----- Teks yang ditampilkan
Minggu, 11 Maret 2012

Self Regulation anak ditinjau dari pola asuh

Tepat atau tidaknya jawaban tersebut terabaikan ketika diskusi kami akhirnya terfokus pada slogan “Dua Anak Lebih Baik” dilihat dari sisi pola asuh dalam teori psikologi. Dalam teori pola asuh - psikologi, terdapat istilah self regulation. Self regulation merupakan mekanisme internal yang dalam, yang memungkinkan seorang anak dapat menggunakan kesadaran, kehati-hatian, serta pikiran dalam berprilaku yang wujudnya berupa kemampuan untuk menahan perilaku dan kemampuan untuk melakukan perilaku tertentu yang diminta (Bodrova & Leong, 2005). Selepas dari diskusi tersebut, saya tertarik mengulas jumlah dua anak dalam keluarga dilihat dari pola asuh dan self regulation. Berikut ulasan saya setelah membaca beberapa  penelitian,  jurnal dan buku referensi terkait dengan  pola asuh,  self regulation dan dihubungkan dengan jumlah anak.
Keberhasilan seseorang tidak hanya  ditentukan oleh tingkat intelegensinya, tetapi dibutuhkan juga kemampuan meregulasi dirinya (Susanto, 2006). Dalam proses pendidikan, seseorang belajar untuk meregulasi dirinya, sebagai contoh : dalam hal membagi waktu belajar dan bermain, merencanakan jadwal belajar serta mempersiapkan diri untuk menghadapi ujian. Akan tetapi banyak anak-anak yang hampir menyelesaikan pendidikan sekolah dasar namun belum memiliki  self regulation yang baik, sehingga orang tua mengalami kesulitan dalam menghadapi anak-anak sendiri.
Kurniasih (2008) mengungkapkan, orang tua banyak mengalami kesulitan dalam memotivasi anak untuk belajar. Orang tua perlu mengingatkan berkali-kali agar anak bersedia membaca buku dan mengulang kembali pembelajaran sekolah saat di rumah. Peringatan-peringatan tersebut terkadang tak diacuhkan oleh anak, sehingga orang tua perlu melakukan usaha lain agar anak mau belajar dengan cara menjanjikan akan memberi hadiah atau sampai memberi hukuman kepada anak.
----------
----- Catatan data
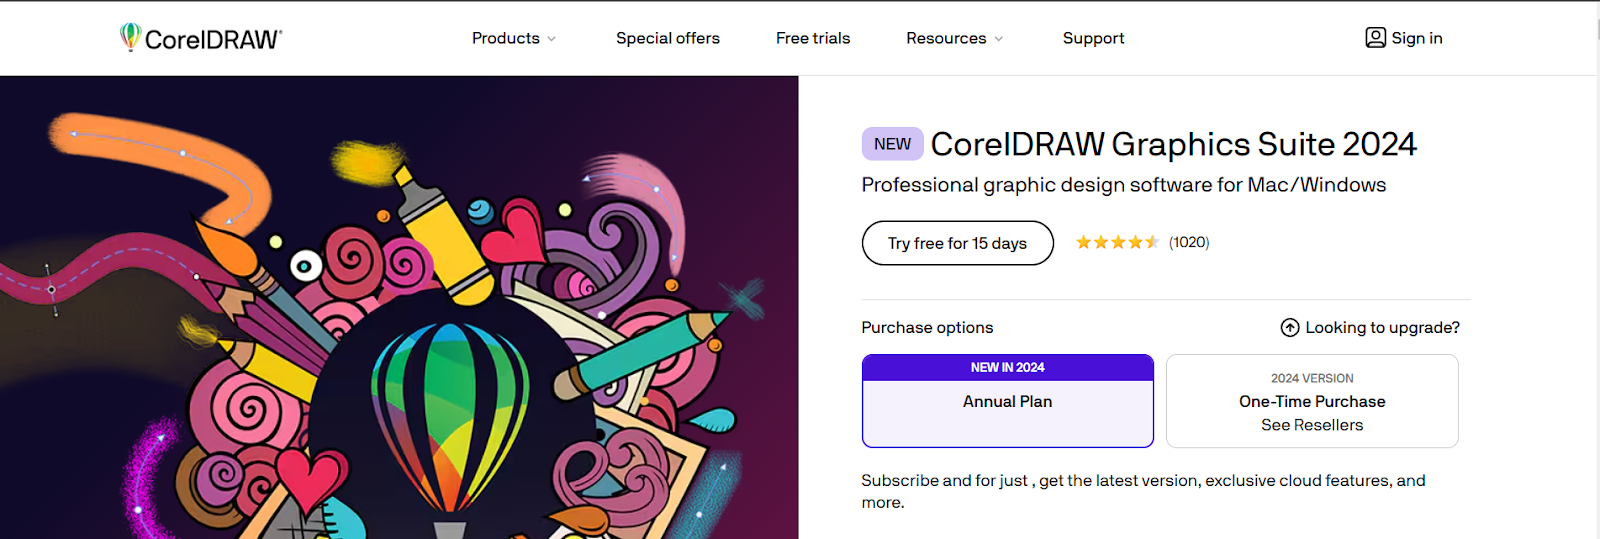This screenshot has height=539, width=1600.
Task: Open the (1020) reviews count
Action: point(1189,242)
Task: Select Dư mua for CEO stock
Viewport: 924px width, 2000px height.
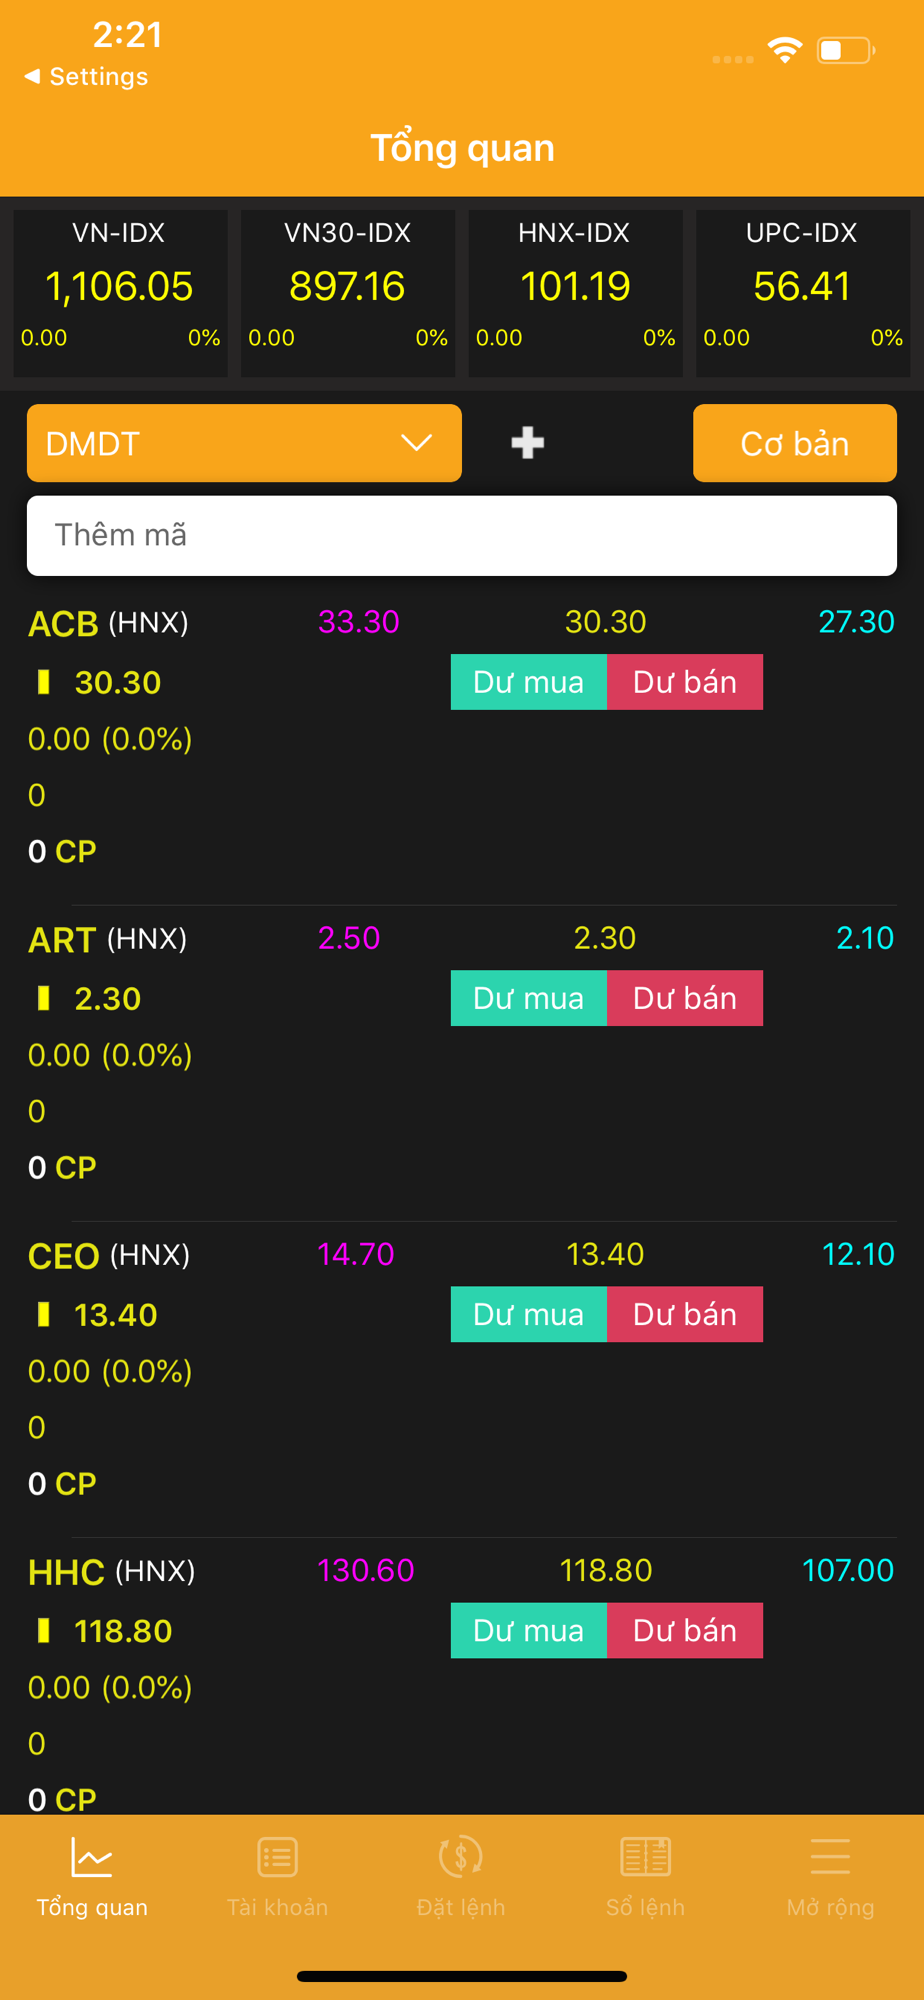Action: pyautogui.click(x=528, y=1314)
----------
Perintah 1 – Tulis ulang dengan persis bagian dari teks tentang self regulation anak, mulai dari "Kurniasih (2008) mengungkapkan, orang" dan terus sampai "hukuman kepada anak.".
Perintah 2 – Teruskan bagian berikutnya dari teks tentang self regulation anak dan pola asuh, mulai sesudah kalimat terakhir yang ada.

Hasil tugas 1 –
Kurniasih (2008) mengungkapkan, orang tua banyak mengalami kesulitan dalam memotivasi anak untuk belajar. Orang tua perlu mengingatkan berkali-kali agar anak bersedia membaca buku dan mengulang kembali pembelajaran sekolah saat di rumah. Peringatan-peringatan tersebut terkadang tak diacuhkan oleh anak, sehingga orang tua perlu melakukan usaha lain agar anak mau belajar dengan cara menjanjikan akan memberi hadiah atau sampai memberi hukuman kepada anak.

Hasil tugas 2 –
Hasil  survey yang dilakukan Yayasan Kesejahteraan Anak Indonesia terhadap 306 siswa kelas IV sampai dengan kelas VI di jakarta mengatakan bahwa pada tahun 1997 rata-rata anak menonton televisi 26 jam per minggu. Tahun 2001 meningkat menjadi 35 jam per minggu atau sama dengan 5 – 6 jam per hari. Selain itu, sebanyak 50 persen responden (anak kelas IV s.d kelas VI) menyadari bahwa mereka terlalu banyak menghabiskan waktu untuk menonton televisi sehingga cenderung melupakan kegiatan belajar di rumah (Susanto, 2006).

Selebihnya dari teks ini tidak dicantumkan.